La maison témoin construite par une imprimante 3D dans le quartier de La Bottière à Nantes a passé le stade du démonstrateur habité et connaît un début de production
: là encore, la rencontre d’un entrepreneur et du trio de chercheurs à l’origine du projet a été décisive. Ensemble, ils entendent «moderniser le secteur du BTP» et faire reculer le mal-logement. Car l’imprimante 3D permet de bâtir plus vite et moins cher.

La recherche et l’industrie doivent travailler la main dans la main pour toujours mieux innover. Cela semble une évidence, mais ne se concrétise pas toujours. Marie-Pierre Van Hoecke a longtemps conseillé le commissaire à l’information stratégique et à la sécurité économiques au ministère de l’Économie et des Finances. Son constat est rude
: la France perd du terrain dans la compétition scientifique à l’échelle mondiale, mais dans le même temps, elle demeure un des pays où le financement public de la recherche reste élevé. Les mondes de la recherche et de l’entreprise ont tout à gagner en se rapprochant plus systématiquement: «Si une recherche mature avec l’industrie, elle sera diffusée beaucoup plus rapidement.»

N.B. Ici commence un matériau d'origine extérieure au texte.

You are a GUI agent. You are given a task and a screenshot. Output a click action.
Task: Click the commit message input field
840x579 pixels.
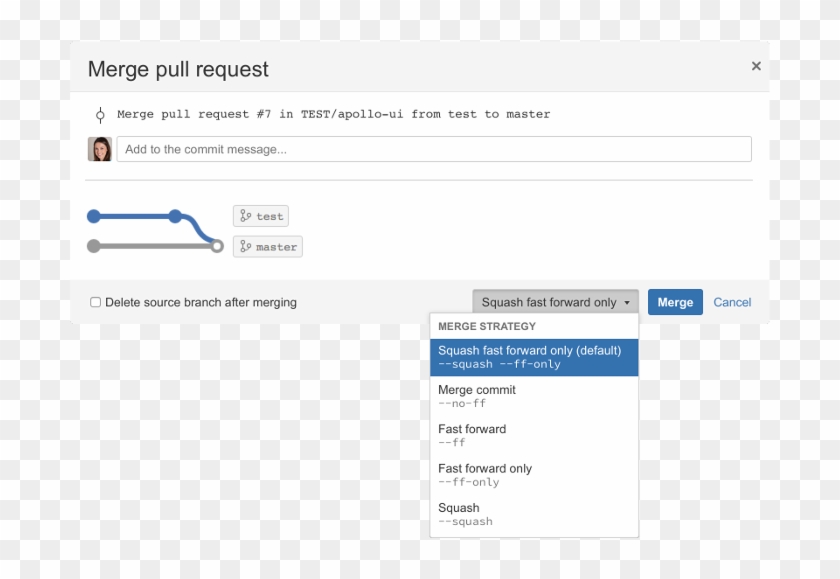click(x=435, y=148)
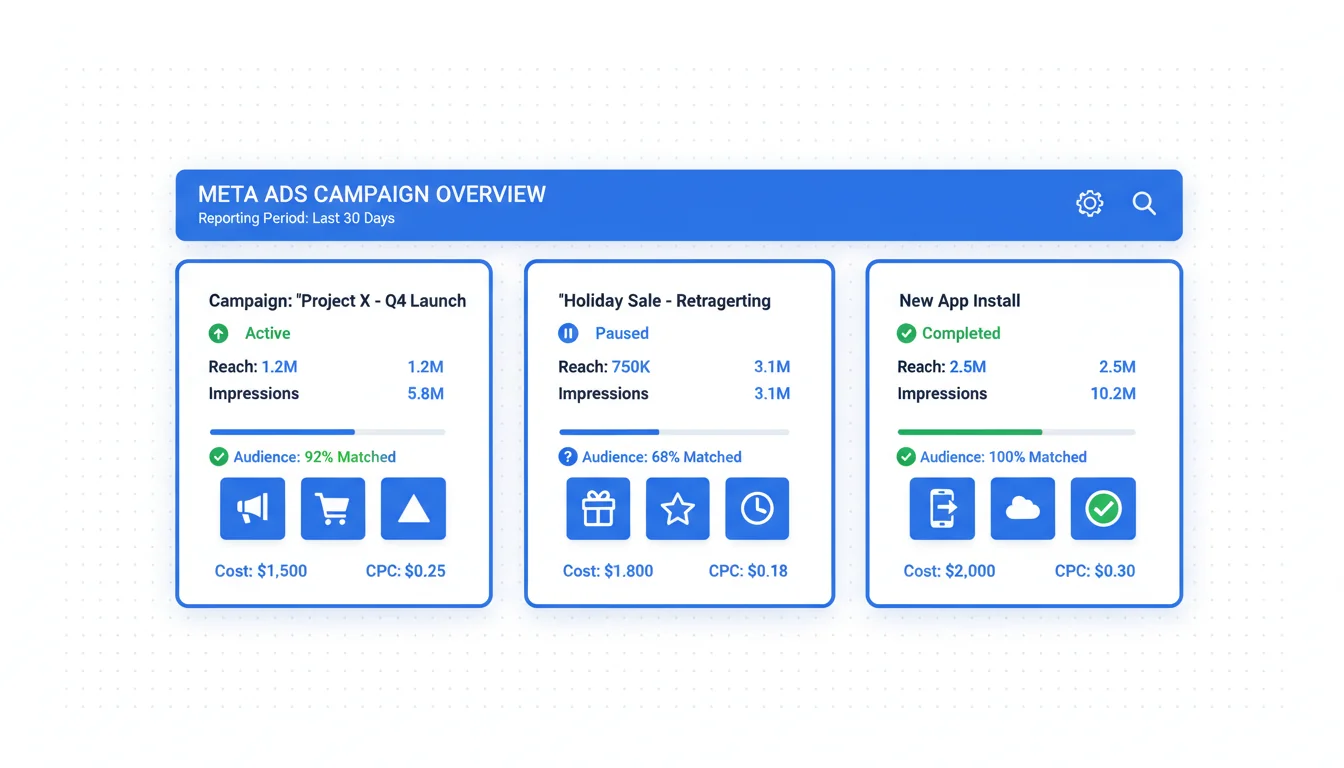Open the mobile phone install icon
Image resolution: width=1344 pixels, height=768 pixels.
tap(942, 509)
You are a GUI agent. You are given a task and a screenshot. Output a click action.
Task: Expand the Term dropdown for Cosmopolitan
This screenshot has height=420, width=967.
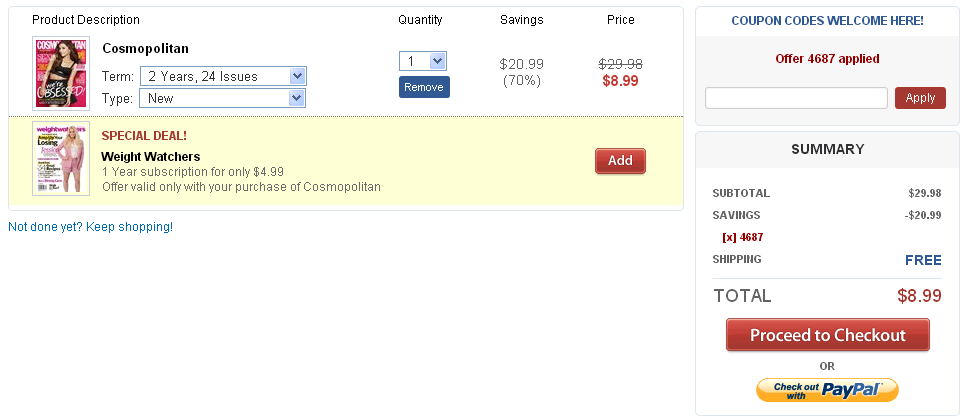tap(223, 76)
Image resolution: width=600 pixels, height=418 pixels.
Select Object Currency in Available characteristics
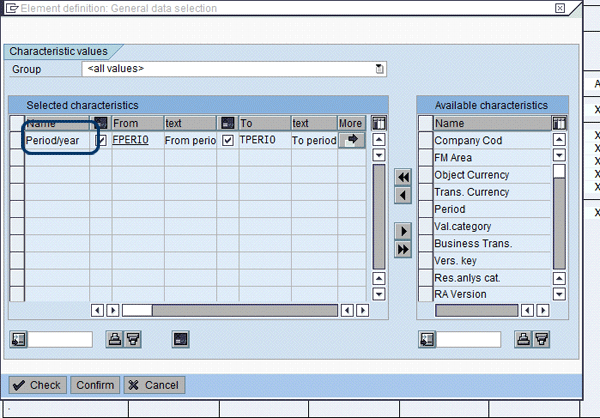[x=471, y=175]
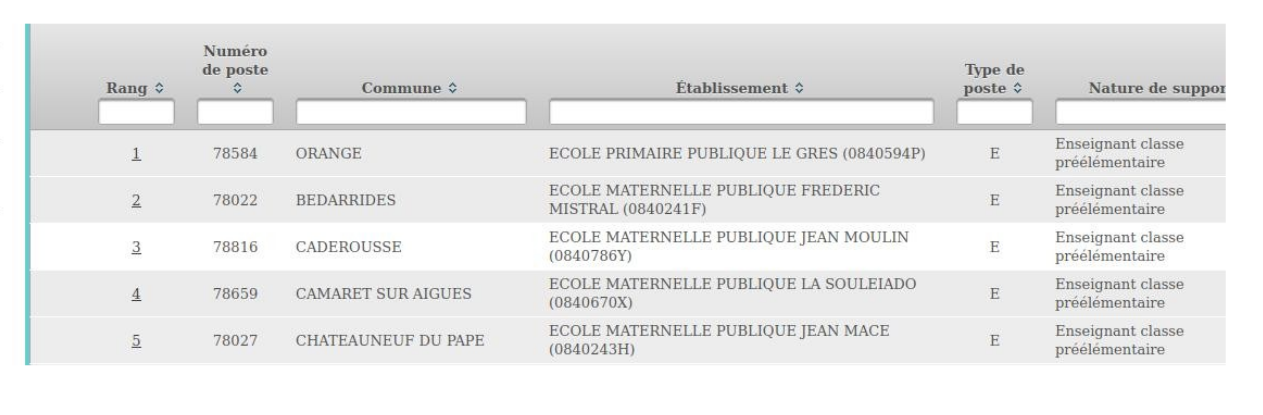Click into the Établissement filter field
This screenshot has height=415, width=1263.
point(744,112)
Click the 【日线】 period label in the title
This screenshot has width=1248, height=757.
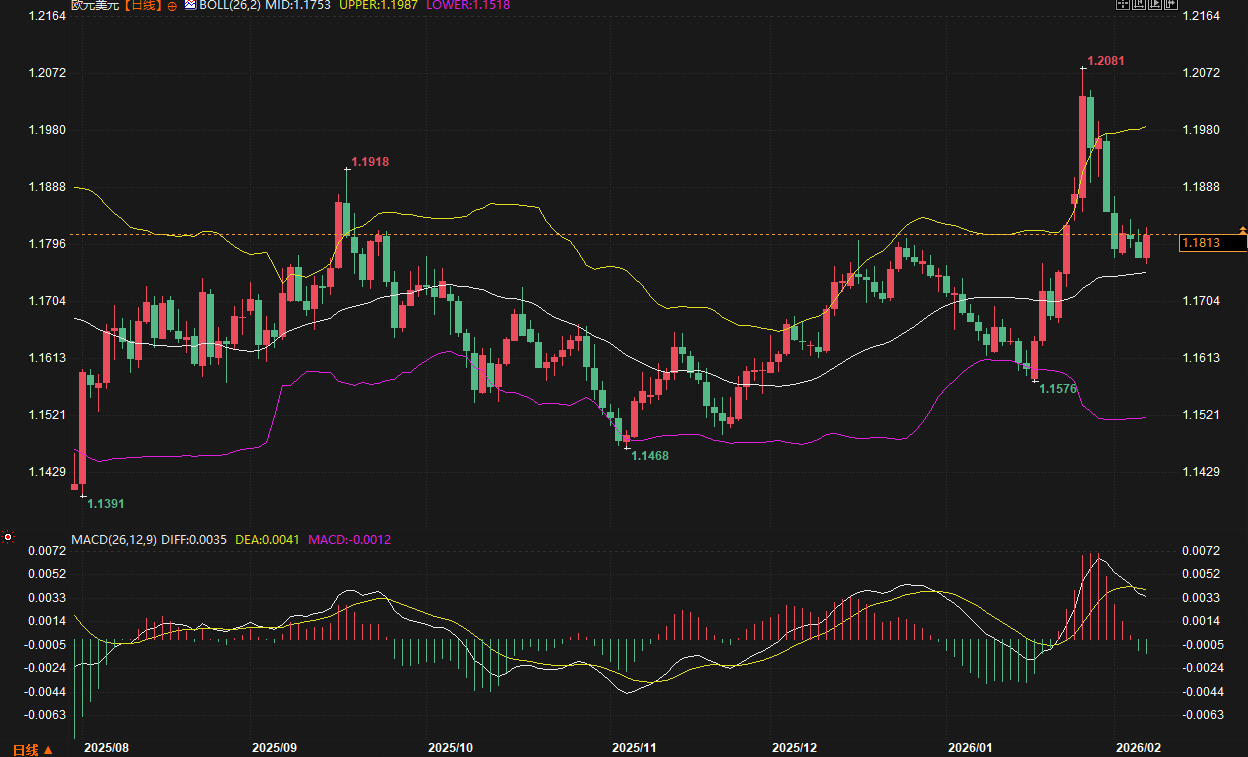tap(141, 5)
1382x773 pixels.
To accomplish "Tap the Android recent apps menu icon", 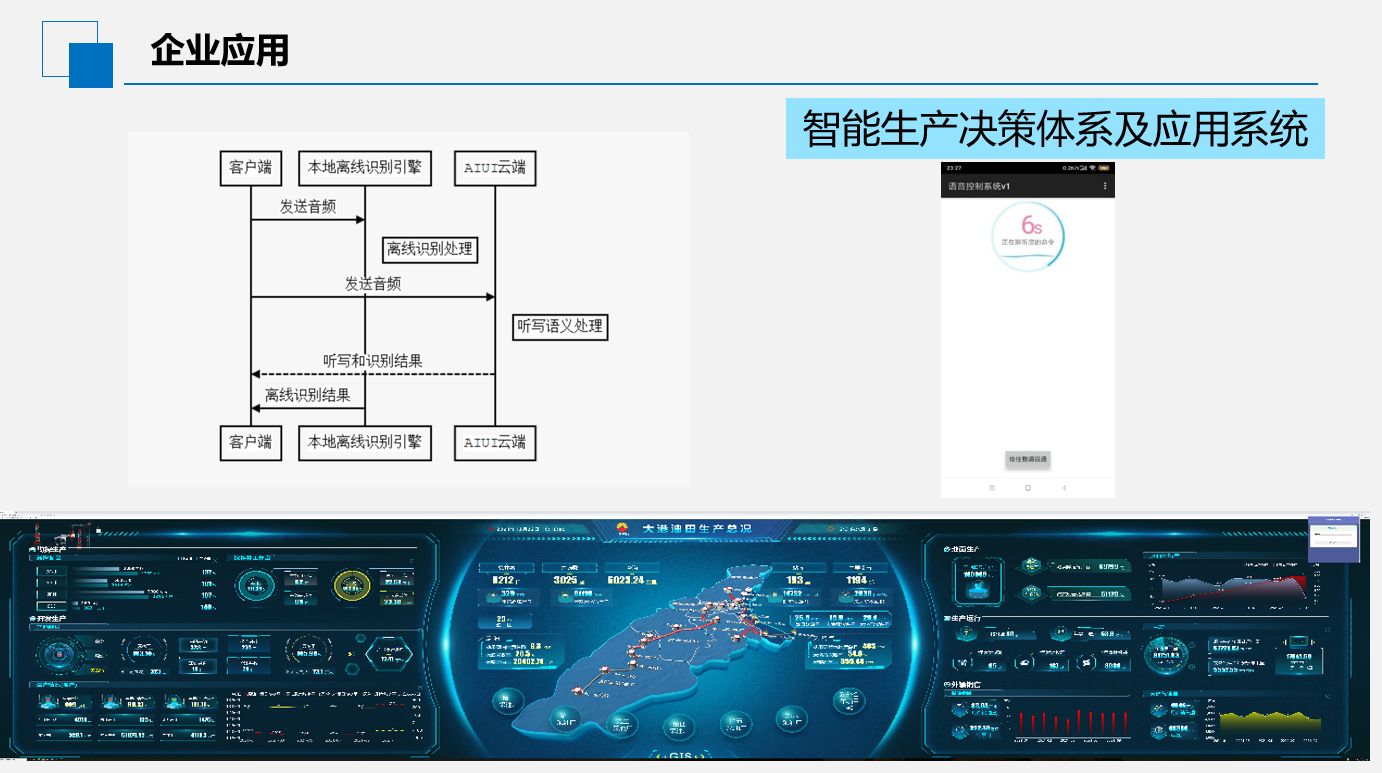I will pyautogui.click(x=992, y=487).
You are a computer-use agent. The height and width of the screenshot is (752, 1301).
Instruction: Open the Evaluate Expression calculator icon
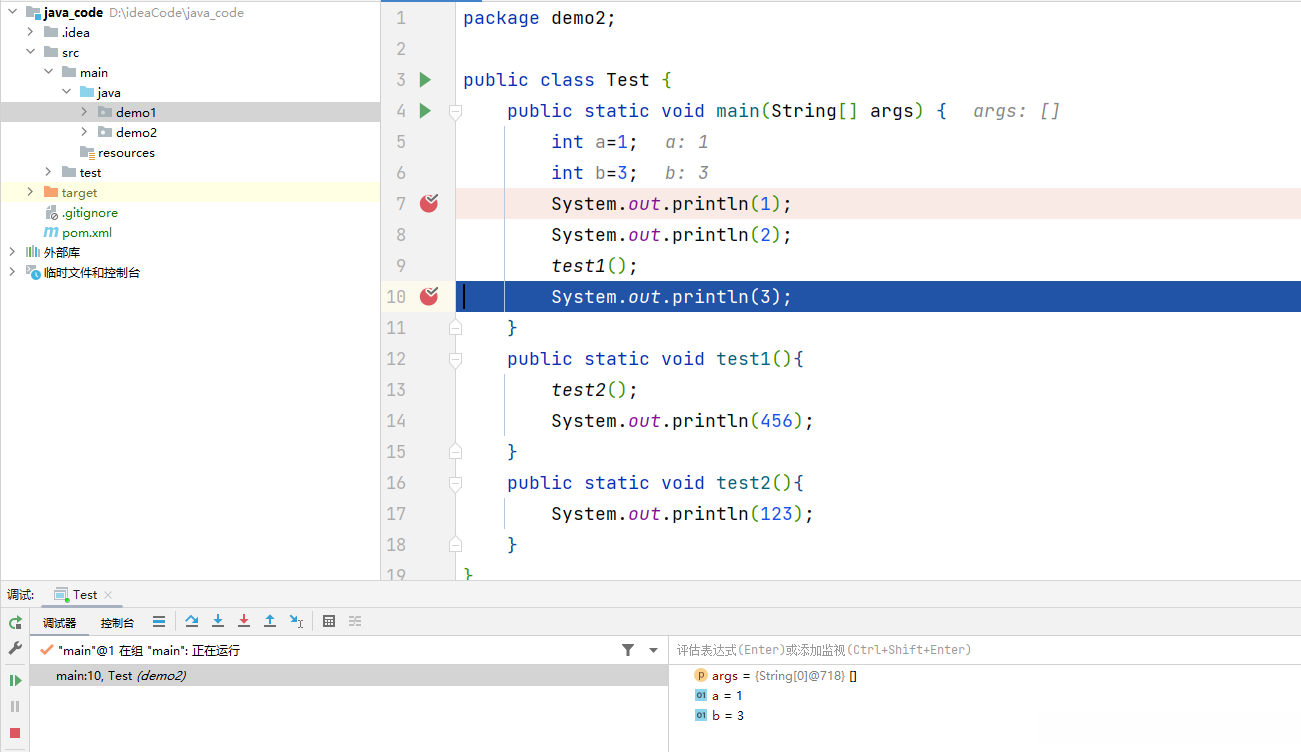click(329, 621)
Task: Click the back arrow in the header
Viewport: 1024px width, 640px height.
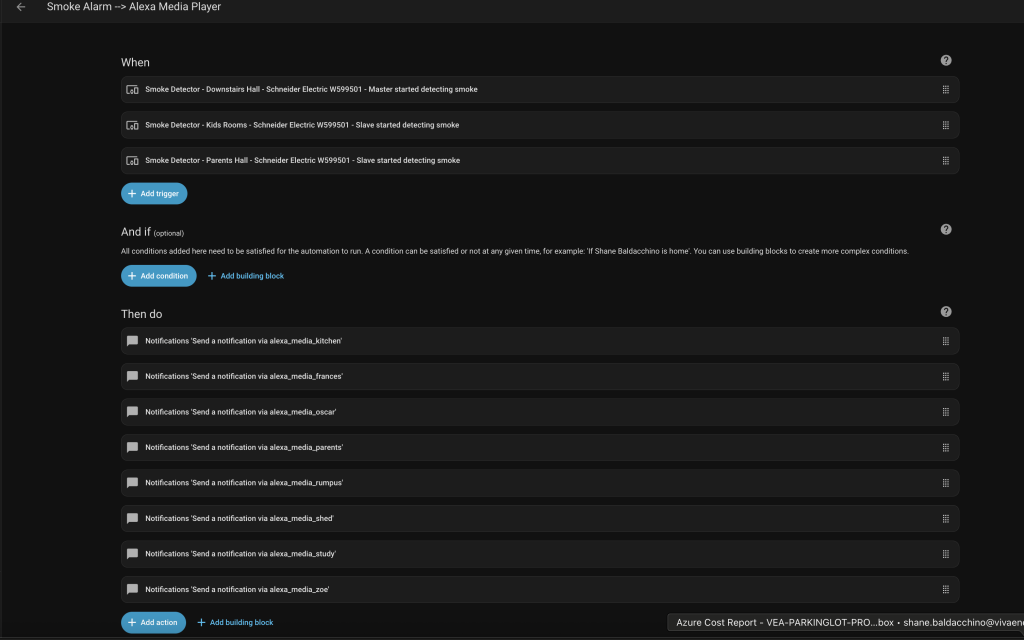Action: 21,7
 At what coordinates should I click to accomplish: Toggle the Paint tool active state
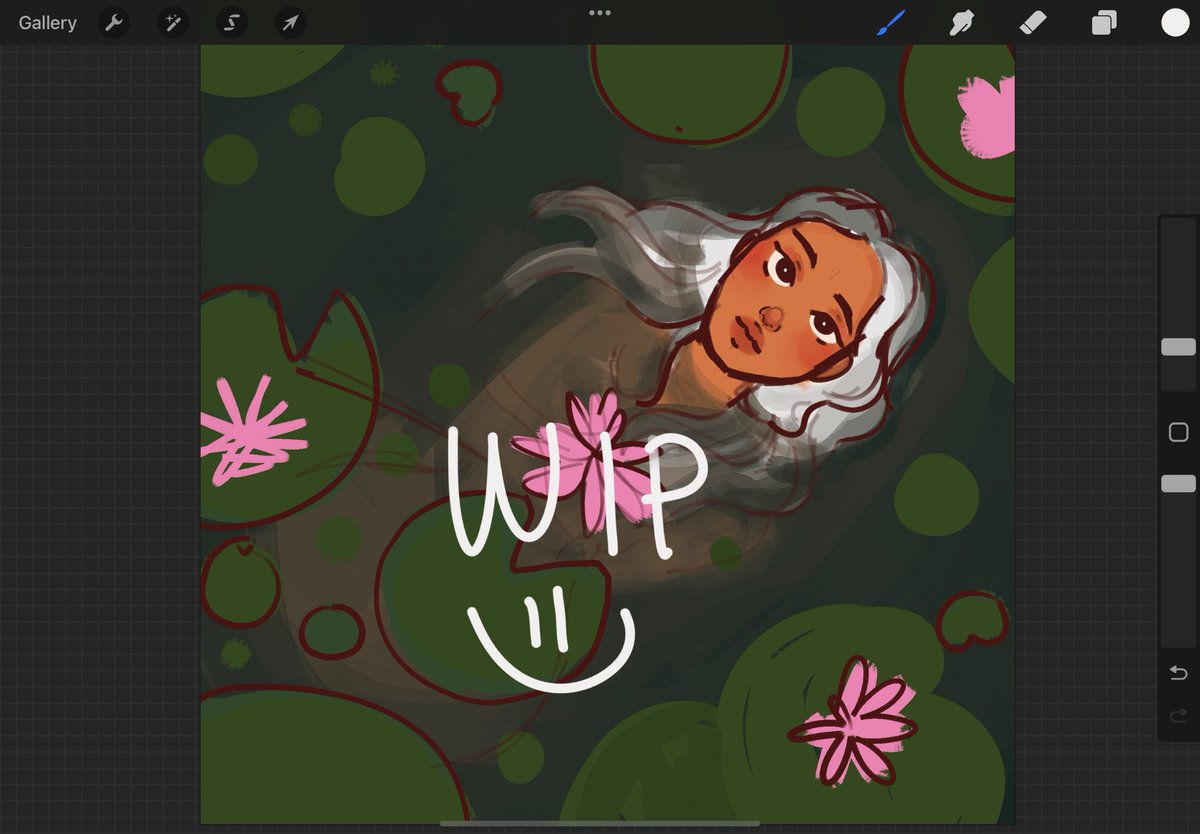click(x=891, y=20)
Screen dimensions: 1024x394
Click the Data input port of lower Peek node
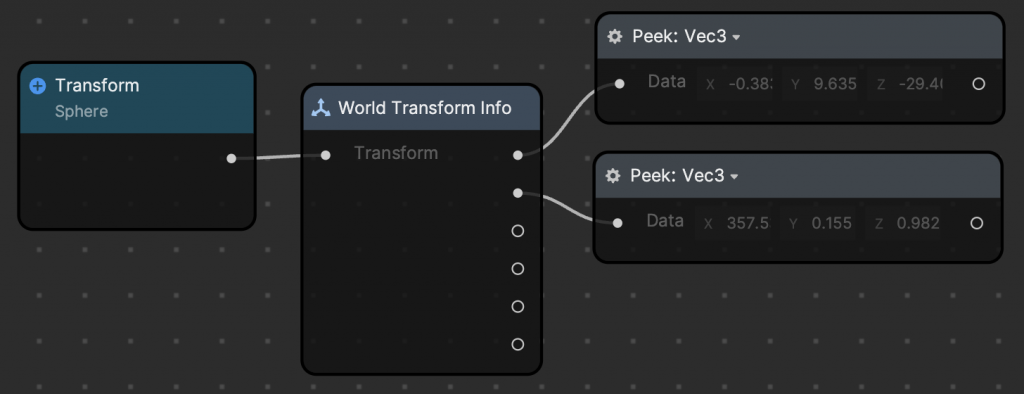coord(617,223)
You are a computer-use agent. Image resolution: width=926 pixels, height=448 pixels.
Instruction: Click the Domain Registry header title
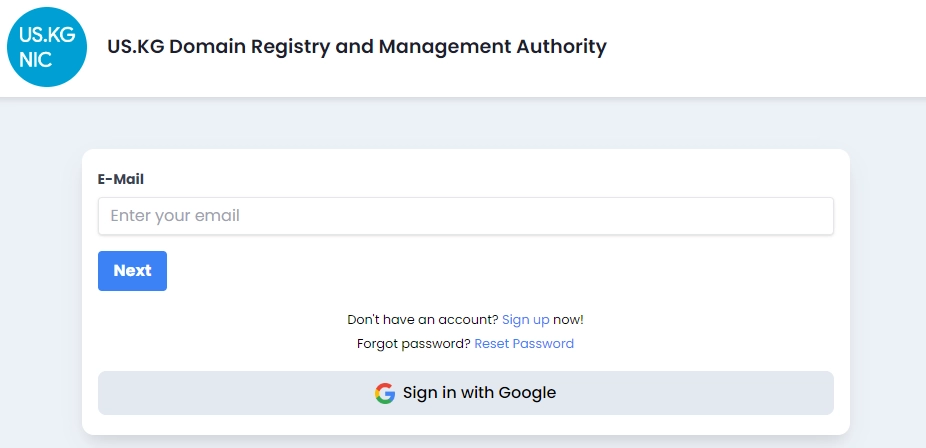tap(356, 46)
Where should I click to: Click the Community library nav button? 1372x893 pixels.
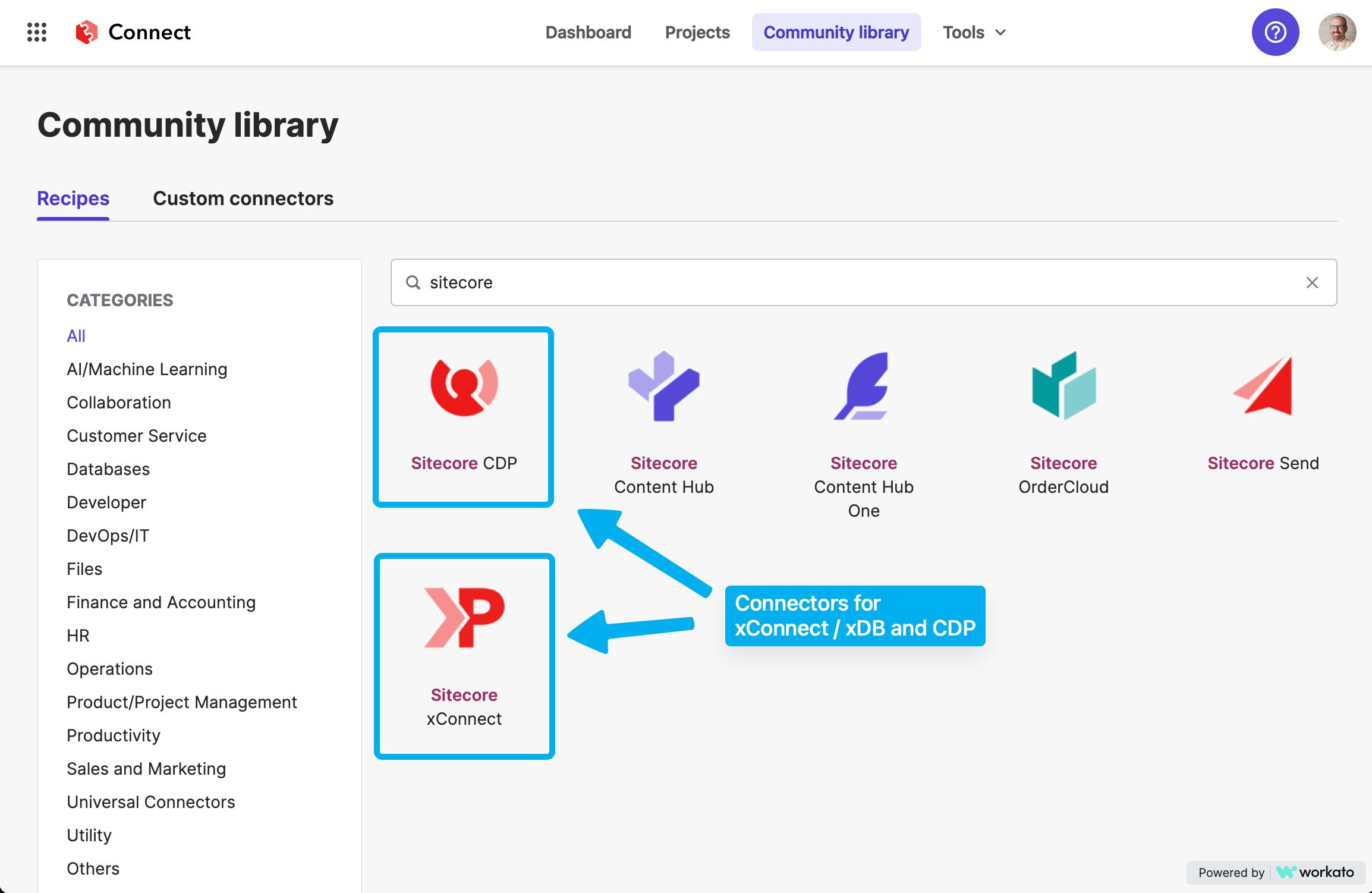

Atlanpole, la technopole de Nantes, a 35 ans
: elle repère et accompagne les entreprises innovantes et joue le rôle de trait d’union entre les laboratoires de recherche et le monde économique. Jean-François Balducchi, le délégué général d’Atlanpole, revendique 500 entreprises accompagnées et 30000 emplois créés. Au-delà des chiffres, il explique combien l’écosystème nantais structuré au fil des ans est primordial dans la réussite d’une entreprise: il permet d’identifier des partenaires et des compétences professionnelles, de s’appuyer sur des compétences en recherche pour assurer son développement.

Notre dossier se termine par un entretien avec Miguel Jean, praticien hospitalier au CHU de Nantes et directeur de l’Espace de réflexion éthique des Pays de la Loire. Nous l’avons sollicité pour évoquer la défiance à l’égard de la science et de la médecine alimentée par la crise sanitaire. Il nous livre son point de vue, revenant sur le chemin emprunté par le corps médical pour permettre aux patients d’être mieux accompagnés et pleinement associés aux décisions les concernant. Depuis, le Covid-19 s’est imposé et a bousculé bien des avancées, semant au passage la confusion. Miguel Jean entend bien cependant ne pas renoncer
: pour lui, plus que jamais, le corps médical doit faire de la pédagogie et expliquer.